Copy the rows below verbatim, starting at the line containing "Screen dimensions: 629x400" and ending at the line containing "tap(724, 525)".

━━ Exercise materials ━━

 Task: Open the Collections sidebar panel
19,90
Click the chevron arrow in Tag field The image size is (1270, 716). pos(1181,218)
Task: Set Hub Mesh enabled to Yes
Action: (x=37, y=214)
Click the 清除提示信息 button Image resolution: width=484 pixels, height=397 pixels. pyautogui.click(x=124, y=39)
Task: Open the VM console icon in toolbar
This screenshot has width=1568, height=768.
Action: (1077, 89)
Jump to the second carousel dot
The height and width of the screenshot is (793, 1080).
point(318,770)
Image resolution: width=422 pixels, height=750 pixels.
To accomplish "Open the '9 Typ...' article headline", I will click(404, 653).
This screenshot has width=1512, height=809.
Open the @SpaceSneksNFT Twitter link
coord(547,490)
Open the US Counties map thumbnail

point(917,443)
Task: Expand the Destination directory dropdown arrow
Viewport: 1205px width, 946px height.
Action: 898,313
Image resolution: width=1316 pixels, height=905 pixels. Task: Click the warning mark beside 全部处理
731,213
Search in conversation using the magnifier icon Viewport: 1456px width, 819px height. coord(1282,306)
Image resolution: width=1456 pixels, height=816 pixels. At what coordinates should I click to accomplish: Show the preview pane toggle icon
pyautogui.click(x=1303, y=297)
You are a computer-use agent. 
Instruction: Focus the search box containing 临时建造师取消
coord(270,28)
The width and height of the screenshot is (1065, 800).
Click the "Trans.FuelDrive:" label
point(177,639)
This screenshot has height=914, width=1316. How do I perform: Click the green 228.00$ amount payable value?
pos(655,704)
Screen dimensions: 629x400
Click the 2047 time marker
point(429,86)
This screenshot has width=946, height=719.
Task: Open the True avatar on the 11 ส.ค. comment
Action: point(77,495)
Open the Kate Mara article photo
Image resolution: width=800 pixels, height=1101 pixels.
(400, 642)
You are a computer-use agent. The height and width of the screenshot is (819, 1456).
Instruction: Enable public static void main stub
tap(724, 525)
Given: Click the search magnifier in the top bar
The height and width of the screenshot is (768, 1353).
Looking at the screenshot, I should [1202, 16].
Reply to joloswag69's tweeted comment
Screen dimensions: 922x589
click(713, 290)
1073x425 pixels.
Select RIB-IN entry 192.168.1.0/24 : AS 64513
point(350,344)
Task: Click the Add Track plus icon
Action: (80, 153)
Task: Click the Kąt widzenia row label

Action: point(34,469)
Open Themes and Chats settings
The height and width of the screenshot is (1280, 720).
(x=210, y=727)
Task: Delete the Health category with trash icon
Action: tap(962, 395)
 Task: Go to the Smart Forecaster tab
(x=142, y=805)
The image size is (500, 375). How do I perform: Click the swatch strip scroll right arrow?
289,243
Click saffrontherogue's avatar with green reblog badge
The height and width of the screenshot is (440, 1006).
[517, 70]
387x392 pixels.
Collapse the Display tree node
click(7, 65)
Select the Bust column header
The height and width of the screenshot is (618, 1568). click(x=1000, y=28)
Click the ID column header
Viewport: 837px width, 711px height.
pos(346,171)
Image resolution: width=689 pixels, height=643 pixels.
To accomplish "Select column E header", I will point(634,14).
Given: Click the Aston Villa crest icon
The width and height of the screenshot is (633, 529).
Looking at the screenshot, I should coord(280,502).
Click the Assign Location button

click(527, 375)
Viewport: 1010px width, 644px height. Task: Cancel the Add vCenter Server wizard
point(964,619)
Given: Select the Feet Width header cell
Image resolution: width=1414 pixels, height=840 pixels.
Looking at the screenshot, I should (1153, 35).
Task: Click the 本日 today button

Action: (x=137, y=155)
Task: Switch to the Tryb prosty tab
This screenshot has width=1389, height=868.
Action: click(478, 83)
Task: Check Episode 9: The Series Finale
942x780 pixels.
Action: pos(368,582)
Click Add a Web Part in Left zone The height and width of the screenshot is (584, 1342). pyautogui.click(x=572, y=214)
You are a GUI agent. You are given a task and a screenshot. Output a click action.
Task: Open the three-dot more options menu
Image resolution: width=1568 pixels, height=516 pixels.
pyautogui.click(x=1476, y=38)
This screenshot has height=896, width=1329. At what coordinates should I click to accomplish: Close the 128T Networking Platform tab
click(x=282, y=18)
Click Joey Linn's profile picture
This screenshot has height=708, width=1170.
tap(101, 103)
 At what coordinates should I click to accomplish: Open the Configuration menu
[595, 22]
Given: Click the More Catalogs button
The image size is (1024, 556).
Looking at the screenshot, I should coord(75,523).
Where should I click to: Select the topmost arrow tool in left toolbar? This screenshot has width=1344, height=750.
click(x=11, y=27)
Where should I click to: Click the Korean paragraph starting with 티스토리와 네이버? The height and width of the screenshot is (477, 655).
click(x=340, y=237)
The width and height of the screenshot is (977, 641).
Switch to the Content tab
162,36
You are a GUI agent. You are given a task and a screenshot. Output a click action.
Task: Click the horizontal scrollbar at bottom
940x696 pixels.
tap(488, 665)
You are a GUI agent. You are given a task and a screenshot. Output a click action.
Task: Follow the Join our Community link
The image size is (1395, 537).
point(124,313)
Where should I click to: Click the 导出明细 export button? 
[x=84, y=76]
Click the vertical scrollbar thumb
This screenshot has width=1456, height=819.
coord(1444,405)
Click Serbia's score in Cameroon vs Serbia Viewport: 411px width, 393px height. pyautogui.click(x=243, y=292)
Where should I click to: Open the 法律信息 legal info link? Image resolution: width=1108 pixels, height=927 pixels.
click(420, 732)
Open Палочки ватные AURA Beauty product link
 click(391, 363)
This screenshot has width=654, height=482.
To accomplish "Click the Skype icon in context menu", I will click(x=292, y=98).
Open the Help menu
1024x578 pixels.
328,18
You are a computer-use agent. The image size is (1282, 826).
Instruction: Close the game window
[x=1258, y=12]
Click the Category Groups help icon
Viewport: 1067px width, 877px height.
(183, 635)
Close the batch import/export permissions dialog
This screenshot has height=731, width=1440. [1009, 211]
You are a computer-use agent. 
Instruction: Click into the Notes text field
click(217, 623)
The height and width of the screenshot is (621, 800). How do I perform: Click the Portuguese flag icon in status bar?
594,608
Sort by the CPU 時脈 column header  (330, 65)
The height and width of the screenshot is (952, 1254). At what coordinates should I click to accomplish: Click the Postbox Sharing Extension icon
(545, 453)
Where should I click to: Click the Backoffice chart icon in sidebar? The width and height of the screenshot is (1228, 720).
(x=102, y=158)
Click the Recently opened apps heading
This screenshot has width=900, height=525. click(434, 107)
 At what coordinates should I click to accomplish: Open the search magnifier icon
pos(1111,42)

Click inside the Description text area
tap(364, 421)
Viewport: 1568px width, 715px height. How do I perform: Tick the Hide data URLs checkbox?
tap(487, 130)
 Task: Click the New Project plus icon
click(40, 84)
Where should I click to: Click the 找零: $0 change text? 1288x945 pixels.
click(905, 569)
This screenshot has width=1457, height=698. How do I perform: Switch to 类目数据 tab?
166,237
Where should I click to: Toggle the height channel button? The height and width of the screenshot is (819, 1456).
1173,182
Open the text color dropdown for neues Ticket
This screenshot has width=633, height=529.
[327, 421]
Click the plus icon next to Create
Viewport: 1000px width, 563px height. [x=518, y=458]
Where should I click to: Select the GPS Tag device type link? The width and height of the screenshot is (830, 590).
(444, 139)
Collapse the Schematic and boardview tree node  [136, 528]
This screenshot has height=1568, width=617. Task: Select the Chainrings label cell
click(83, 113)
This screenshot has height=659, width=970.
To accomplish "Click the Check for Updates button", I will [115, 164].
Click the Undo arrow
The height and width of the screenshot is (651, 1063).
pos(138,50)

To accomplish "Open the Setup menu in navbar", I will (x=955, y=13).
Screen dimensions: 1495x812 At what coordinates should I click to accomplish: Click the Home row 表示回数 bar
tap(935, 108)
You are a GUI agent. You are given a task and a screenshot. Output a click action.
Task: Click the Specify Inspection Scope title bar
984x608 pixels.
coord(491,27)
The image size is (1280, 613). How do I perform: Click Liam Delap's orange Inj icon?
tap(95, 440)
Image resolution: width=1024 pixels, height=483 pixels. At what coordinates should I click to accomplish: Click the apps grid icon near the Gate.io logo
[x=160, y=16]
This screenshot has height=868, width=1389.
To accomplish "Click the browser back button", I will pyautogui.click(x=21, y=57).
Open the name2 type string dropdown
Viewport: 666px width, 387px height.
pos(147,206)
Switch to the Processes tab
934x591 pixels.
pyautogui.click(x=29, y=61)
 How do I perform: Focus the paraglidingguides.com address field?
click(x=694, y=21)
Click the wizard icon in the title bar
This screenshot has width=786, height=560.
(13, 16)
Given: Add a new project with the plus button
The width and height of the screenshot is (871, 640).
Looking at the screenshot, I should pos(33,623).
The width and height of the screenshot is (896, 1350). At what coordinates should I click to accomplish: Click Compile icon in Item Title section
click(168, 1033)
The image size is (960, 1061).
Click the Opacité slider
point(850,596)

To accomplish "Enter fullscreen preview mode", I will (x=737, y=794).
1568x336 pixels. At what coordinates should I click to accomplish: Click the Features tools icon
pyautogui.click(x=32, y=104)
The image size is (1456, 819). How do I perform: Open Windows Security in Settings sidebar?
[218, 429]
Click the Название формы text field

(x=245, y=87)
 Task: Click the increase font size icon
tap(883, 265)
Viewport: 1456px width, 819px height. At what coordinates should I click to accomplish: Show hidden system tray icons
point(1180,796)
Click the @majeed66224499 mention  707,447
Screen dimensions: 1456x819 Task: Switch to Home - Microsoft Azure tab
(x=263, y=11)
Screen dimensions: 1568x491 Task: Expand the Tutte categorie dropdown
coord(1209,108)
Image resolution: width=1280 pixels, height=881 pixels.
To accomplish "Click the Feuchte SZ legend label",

━━━

* Exercise answer
Screen dimensions: 629x400
Click the 2047 time marker
point(429,86)
This screenshot has width=946, height=719.
Task: Open the True avatar on the 11 ส.ค. comment
Action: point(77,495)
Open the Kate Mara article photo
Image resolution: width=800 pixels, height=1101 pixels.
(400, 642)
You are a computer-use agent. The height and width of the screenshot is (819, 1456).
Instruction: Enable public static void main stub
tap(724, 525)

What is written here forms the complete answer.